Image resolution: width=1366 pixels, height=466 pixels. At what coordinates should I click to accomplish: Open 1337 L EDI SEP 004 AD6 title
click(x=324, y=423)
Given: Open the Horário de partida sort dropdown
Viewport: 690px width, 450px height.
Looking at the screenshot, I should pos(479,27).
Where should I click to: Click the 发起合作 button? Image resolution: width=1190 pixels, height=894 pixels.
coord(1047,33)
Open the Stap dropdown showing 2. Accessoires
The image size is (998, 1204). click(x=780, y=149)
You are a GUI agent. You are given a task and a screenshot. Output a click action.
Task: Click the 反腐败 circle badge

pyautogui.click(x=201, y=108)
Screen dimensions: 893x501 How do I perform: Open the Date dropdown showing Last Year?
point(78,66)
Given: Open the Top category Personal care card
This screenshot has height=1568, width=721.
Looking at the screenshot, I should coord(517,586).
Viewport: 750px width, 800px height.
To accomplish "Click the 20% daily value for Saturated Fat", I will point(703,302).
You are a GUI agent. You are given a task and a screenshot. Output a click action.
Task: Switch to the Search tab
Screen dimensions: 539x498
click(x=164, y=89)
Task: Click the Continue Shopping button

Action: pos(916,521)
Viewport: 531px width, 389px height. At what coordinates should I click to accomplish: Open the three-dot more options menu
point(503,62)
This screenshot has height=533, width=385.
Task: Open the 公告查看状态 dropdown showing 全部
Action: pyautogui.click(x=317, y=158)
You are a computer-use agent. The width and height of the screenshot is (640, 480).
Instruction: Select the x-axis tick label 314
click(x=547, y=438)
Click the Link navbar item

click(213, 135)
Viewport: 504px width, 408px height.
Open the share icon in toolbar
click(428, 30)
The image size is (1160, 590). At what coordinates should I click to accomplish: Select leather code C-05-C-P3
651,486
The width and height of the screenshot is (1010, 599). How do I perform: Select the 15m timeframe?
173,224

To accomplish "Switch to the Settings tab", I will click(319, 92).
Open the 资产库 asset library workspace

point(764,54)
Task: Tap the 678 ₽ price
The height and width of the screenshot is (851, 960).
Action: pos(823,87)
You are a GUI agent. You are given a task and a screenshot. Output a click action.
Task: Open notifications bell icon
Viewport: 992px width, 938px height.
- - - - - - -
TASK BRIEF> The material above should be retyped in full, exactly as given.

RESPONSE BELOW>
Image resolution: width=1366 pixels, height=466 pixels. At what coordinates should I click to accomplish: Open 1337 L EDI SEP 004 AD6 title
click(x=324, y=423)
Given: Open the Horário de partida sort dropdown
Viewport: 690px width, 450px height.
Looking at the screenshot, I should pos(479,27).
Where should I click to: Click the 发起合作 button? Image resolution: width=1190 pixels, height=894 pixels.
coord(1047,33)
Open the Stap dropdown showing 2. Accessoires
The image size is (998, 1204). click(x=780, y=149)
You are a GUI agent. You are given a task and a screenshot. Output a click action.
Task: Click the 反腐败 circle badge

pyautogui.click(x=201, y=108)
Screen dimensions: 893x501 How do I perform: Open the Date dropdown showing Last Year?
point(78,66)
Given: Open the Top category Personal care card
This screenshot has height=1568, width=721.
Looking at the screenshot, I should coord(517,586).
Viewport: 750px width, 800px height.
To accomplish "Click the 20% daily value for Saturated Fat", I will point(703,302).
You are a GUI agent. You are given a task and a screenshot. Output a click action.
Task: Switch to the Search tab
Screen dimensions: 539x498
click(x=164, y=89)
Task: Click the Continue Shopping button

Action: pos(916,521)
Viewport: 531px width, 389px height. At what coordinates should I click to accomplish: Open the three-dot more options menu
point(503,62)
This screenshot has height=533, width=385.
Task: Open the 公告查看状态 dropdown showing 全部
Action: pyautogui.click(x=317, y=158)
You are a computer-use agent. The width and height of the screenshot is (640, 480).
Instruction: Select the x-axis tick label 314
click(x=547, y=438)
Click the Link navbar item

click(213, 135)
Viewport: 504px width, 408px height.
Open the share icon in toolbar
click(428, 30)
The image size is (1160, 590). At what coordinates should I click to accomplish: Select leather code C-05-C-P3
651,486
The width and height of the screenshot is (1010, 599). How do I perform: Select the 15m timeframe?
173,224

To accomplish "Switch to the Settings tab", I will click(319, 92).
Open the 资产库 asset library workspace

point(764,54)
Task: Tap the 678 ₽ price
The height and width of the screenshot is (851, 960).
Action: pos(823,87)
You are a GUI agent. You are given a task and a screenshot. Output a click action.
Task: Open notifications bell icon
Viewport: 992px width, 938px height.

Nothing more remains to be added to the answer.